調剤薬局事務と登録販売者の違い

調剤薬局事務と登録販売者の違い

調剤薬局事務と登録販売者は、どちらも薬局で働く職業です。しかし、この2つの仕事内容の違いを尋ねられたら、正確に答えられる人は少ないでしょう。

 

今回は、この2つの職業の違いを紹介していきたいと思います。

 

まずは仕事をする場所が違います。調剤薬局事務は、主に調剤薬局で働いています。登録販売者は、主にドラッグストアで働いています。

 

次に仕事内容が大きく異なります。調剤薬局事務は、調剤における診療報酬計算のプロです。処方せんを見ながら調剤にかかる料金を精算し、患者や保険者に代金を請求します。

 

薬の作用や体の中での働きなどについては、ほとんど知識がありません。
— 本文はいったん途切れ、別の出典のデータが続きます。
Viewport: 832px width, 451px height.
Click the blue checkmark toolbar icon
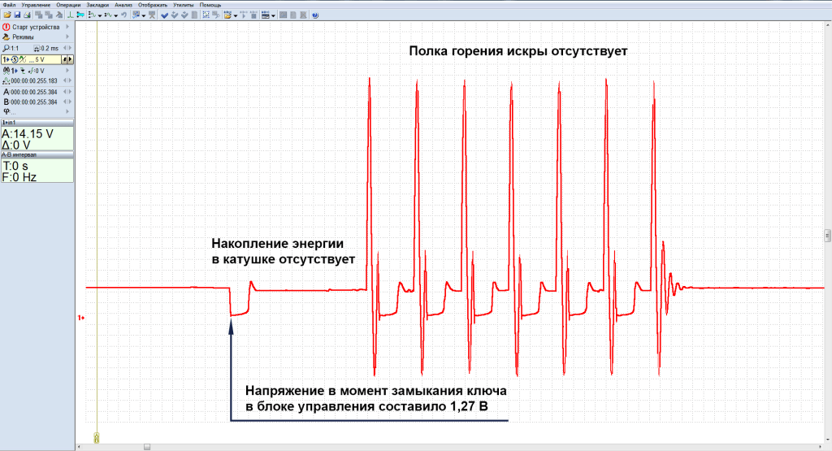(x=165, y=15)
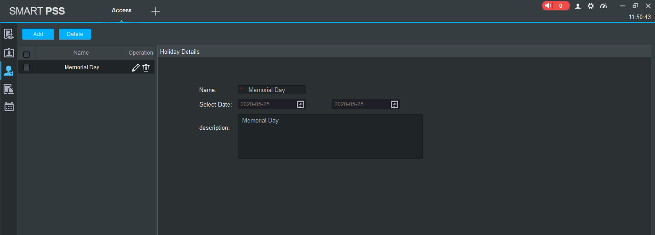
Task: Click the plus to add a new tab
Action: click(x=156, y=11)
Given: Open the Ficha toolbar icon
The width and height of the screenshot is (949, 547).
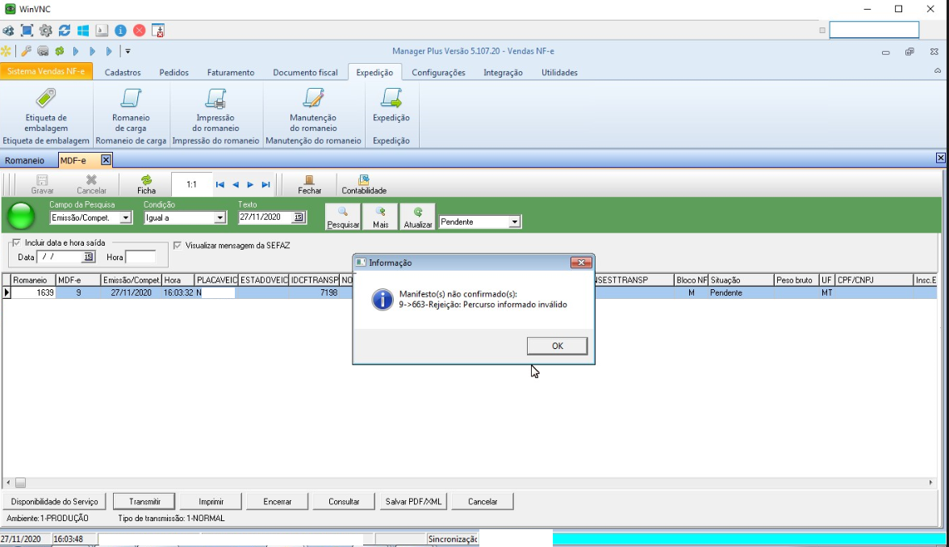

調剤薬局には薬のスペシャリストである薬剤師がいるため、薬の知識は必要がないからです。

 

登録販売者は、ドラッグストアで一般用医薬品を販売するために必要な資格の1つです。登録販売者がいると、副作用が少ないとされる第2類・第3類の一般用医薬品を販売することが出来ます。

 

薬の知識や薬事法などを勉強して試験に合格した、一般用医薬品のプロと言えます。

 

最後に、資格の種類の違いです。調剤薬局事務は、民間の資格になります。この仕事をする上で資格を持っている必要はありません。受験資格もないので、勉強さえすれば、すぐに受験することが可能です。

 

登録販売者は、都道府県が認定する資格です。この資格がないと、登録販売者を名乗ることが出来ません。この資格を取るためには実務経験が必要ですので、思い立ったらすぐ取れる資格ではありません。

 

実務経験は1年または4年が必要で、専門家である薬剤師や登録販売者からの管理・指導の下で販売することを指します。ちなみに、調剤薬局事務として働いていた期間は、医薬品販売にたずさわっていたとは言えません。

 

そのため、登録販売者の資格を取る上で必要な実務期間にカウントすることは出来ません。

 

以上をまとめると、調剤薬局事務は調剤薬局での保険調剤に欠かすことが出来ません。一方、登録販売士はドラッグストアでの一般用医薬品の販売に欠かすことが出来ない存在といえます。